1585年ごろ、秀吉の紀州攻めにより壊滅した土豪たちの水軍は漁業、廻船業に転向した。                  これが大渡海船団となり菱垣廻船、樽廻船の日高・比井・富田等の廻船に発展した。                1694年ごろ、日高廻船の中心的存在となる薗家二代目喜太夫が初めて廻船業に従事した。            

初代は岸和田城下の武士の三男だったが1644~1647年、北塩屋に移住し、二代目喜太夫の時、初めて和泉屋と称して北塩屋浦にて廻船業に従事し、三代目喜太夫の時、薗浦に進出。1840年代に廻船業を廃業。          
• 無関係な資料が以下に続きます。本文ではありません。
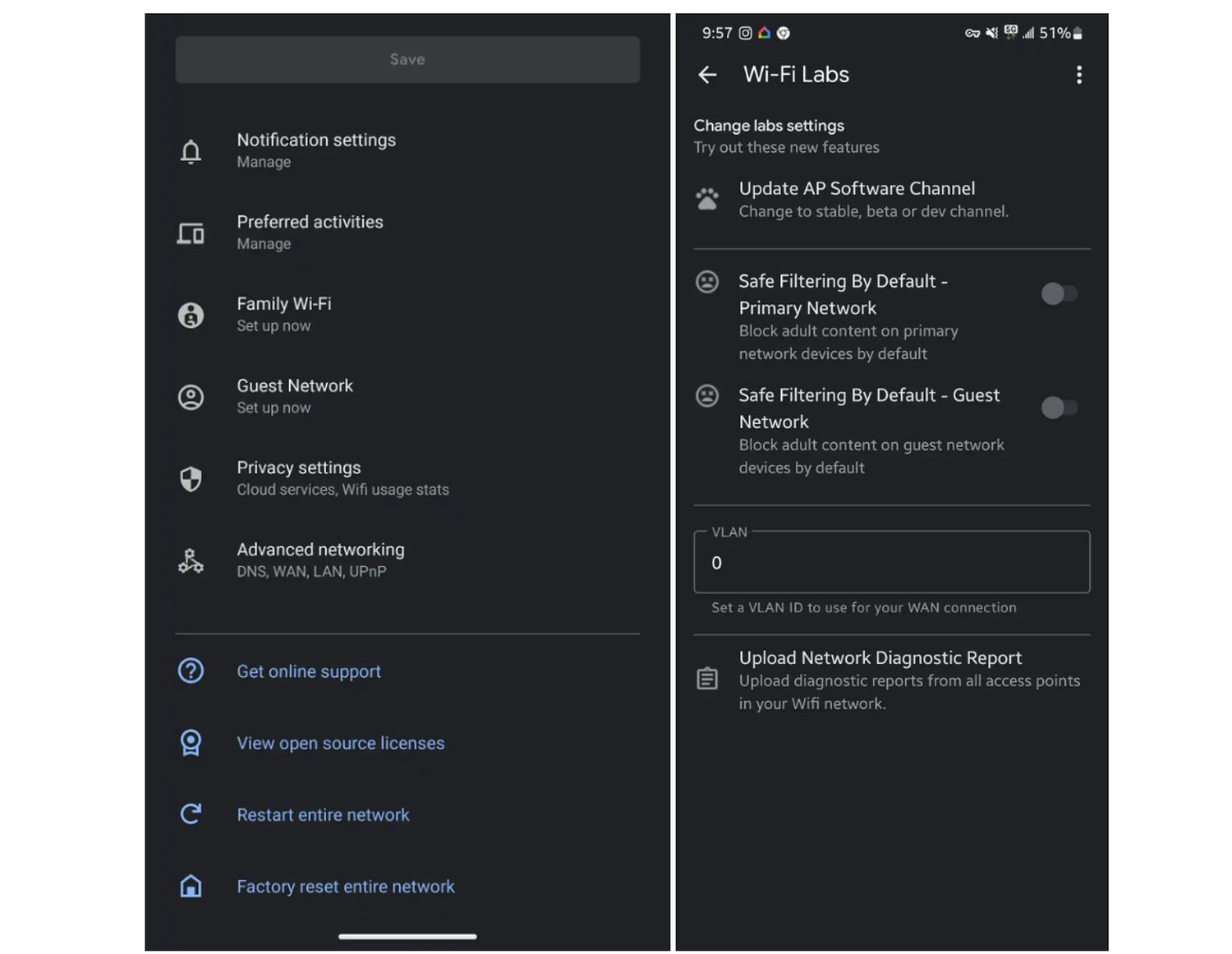The height and width of the screenshot is (954, 1232).
Task: Select Factory reset entire network
Action: click(x=345, y=887)
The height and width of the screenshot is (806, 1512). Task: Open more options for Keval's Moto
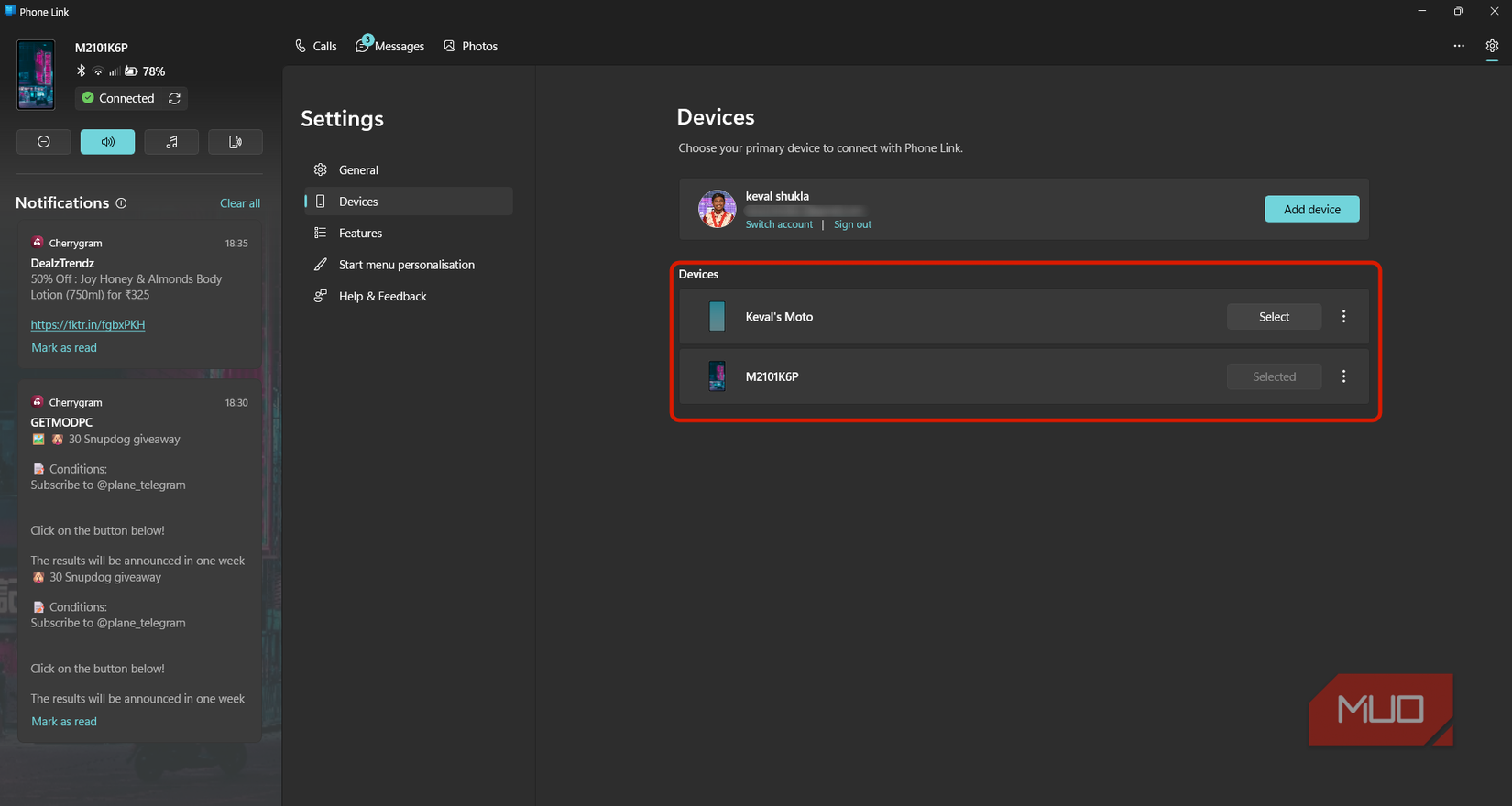pos(1343,317)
廻船業の最盛期には日高・比井で60数隻もの廻船を有し、酒造地である灘五郷(西宮)で酒(当時は樽酒であった)を積み江戸まで海上運送した。しかし、文政7年(1824)和泉屋の廻船が伊豆で遭難、死者12名。              嘉永2年(1849)和泉屋庄右衛門の廻船が駿河沖で漂流、米国の捕鯨船に救助される。乗組員12名は2グループに分かれ1グループは香港⇒上海⇒長崎⇒和歌山。他のグループはカムチャッカ滞在⇒下田⇒和歌山に帰還。
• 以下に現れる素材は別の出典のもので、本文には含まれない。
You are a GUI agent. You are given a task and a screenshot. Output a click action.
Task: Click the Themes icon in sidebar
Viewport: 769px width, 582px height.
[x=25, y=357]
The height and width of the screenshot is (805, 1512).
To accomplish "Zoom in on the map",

樽廻船は酒樽を船底に積み、その上に雑貨を積んだ。                                  中には1300石を超える大型廻船があった。                                  

菱垣廻船は主に雑貨等を扱うため、積み荷に手間がかかり船の安定性も悪かった。                      それゆえ近世後期に入ると菱垣廻船の減少が目立った。                                菱垣廻船復興のため幕府は樽廻船を菱垣廻船に転換させた。                                その結果、樽廻船の撤退に伴い西宮酒造業者が自ら樽廻船業に着手したため、効率の悪い菱垣廻船は徐々に衰退していった。

因みに日本酒が瓶詰になったのは明治の世になってからです。                              神戸港開港に伴い、外国人が持ち込んだ瓶ビールを見てヒントを得、酒造業者が日本酒を瓶詰にしたそうです。